TASK:
Once you have read the records, write them out again exactly.
** Opening PROVIDED DATA block **
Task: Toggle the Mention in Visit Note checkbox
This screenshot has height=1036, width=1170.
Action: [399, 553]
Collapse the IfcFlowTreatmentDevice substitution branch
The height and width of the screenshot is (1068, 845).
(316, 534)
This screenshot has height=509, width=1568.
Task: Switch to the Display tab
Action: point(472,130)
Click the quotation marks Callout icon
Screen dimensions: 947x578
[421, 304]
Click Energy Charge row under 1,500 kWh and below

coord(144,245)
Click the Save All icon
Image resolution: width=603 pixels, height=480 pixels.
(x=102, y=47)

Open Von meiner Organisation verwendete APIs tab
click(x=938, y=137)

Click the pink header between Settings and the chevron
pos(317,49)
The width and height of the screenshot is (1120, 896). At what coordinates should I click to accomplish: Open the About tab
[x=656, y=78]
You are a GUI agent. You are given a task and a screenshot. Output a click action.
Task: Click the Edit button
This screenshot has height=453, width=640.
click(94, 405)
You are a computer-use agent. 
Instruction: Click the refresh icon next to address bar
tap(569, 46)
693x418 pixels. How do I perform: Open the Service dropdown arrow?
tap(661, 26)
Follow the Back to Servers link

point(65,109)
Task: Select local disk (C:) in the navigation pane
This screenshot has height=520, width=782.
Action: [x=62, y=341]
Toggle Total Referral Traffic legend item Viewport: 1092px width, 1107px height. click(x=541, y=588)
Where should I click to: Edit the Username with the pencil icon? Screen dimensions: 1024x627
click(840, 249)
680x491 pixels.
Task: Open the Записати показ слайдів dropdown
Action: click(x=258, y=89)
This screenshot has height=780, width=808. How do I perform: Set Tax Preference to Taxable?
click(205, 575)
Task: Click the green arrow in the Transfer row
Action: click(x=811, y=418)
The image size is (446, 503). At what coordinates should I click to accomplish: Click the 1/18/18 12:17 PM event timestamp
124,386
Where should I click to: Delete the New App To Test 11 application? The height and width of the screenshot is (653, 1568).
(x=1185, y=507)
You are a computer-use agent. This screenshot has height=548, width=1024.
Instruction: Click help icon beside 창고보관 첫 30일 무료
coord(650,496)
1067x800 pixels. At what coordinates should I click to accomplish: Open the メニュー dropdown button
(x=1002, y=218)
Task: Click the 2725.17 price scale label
** Closing PROVIDED DATA block **
TASK SOLUTION:
Task: Toggle the Mention in Visit Note checkbox
This screenshot has height=1036, width=1170.
Action: [399, 553]
Collapse the IfcFlowTreatmentDevice substitution branch
The height and width of the screenshot is (1068, 845).
(316, 534)
This screenshot has height=509, width=1568.
Task: Switch to the Display tab
Action: point(472,130)
Click the quotation marks Callout icon
Screen dimensions: 947x578
[421, 304]
Click Energy Charge row under 1,500 kWh and below

coord(144,245)
Click the Save All icon
Image resolution: width=603 pixels, height=480 pixels.
(x=102, y=47)

Open Von meiner Organisation verwendete APIs tab
click(x=938, y=137)

Click the pink header between Settings and the chevron
pos(317,49)
The width and height of the screenshot is (1120, 896). At what coordinates should I click to accomplish: Open the About tab
[x=656, y=78]
You are a GUI agent. You are given a task and a screenshot. Output a click action.
Task: Click the Edit button
This screenshot has height=453, width=640.
click(94, 405)
You are a computer-use agent. 
Instruction: Click the refresh icon next to address bar
tap(569, 46)
693x418 pixels. How do I perform: Open the Service dropdown arrow?
tap(661, 26)
Follow the Back to Servers link

point(65,109)
Task: Select local disk (C:) in the navigation pane
This screenshot has height=520, width=782.
Action: [x=62, y=341]
Toggle Total Referral Traffic legend item Viewport: 1092px width, 1107px height. click(x=541, y=588)
Where should I click to: Edit the Username with the pencil icon? Screen dimensions: 1024x627
click(840, 249)
680x491 pixels.
Task: Open the Записати показ слайдів dropdown
Action: click(x=258, y=89)
This screenshot has height=780, width=808. How do I perform: Set Tax Preference to Taxable?
click(205, 575)
Task: Click the green arrow in the Transfer row
Action: click(x=811, y=418)
The image size is (446, 503). At what coordinates should I click to accomplish: Click the 1/18/18 12:17 PM event timestamp
124,386
Where should I click to: Delete the New App To Test 11 application? The height and width of the screenshot is (653, 1568).
(x=1185, y=507)
You are a computer-use agent. This screenshot has height=548, width=1024.
Instruction: Click help icon beside 창고보관 첫 30일 무료
coord(650,496)
1067x800 pixels. At what coordinates should I click to accomplish: Open the メニュー dropdown button
(x=1002, y=218)
Task: Click the 2725.17 price scale label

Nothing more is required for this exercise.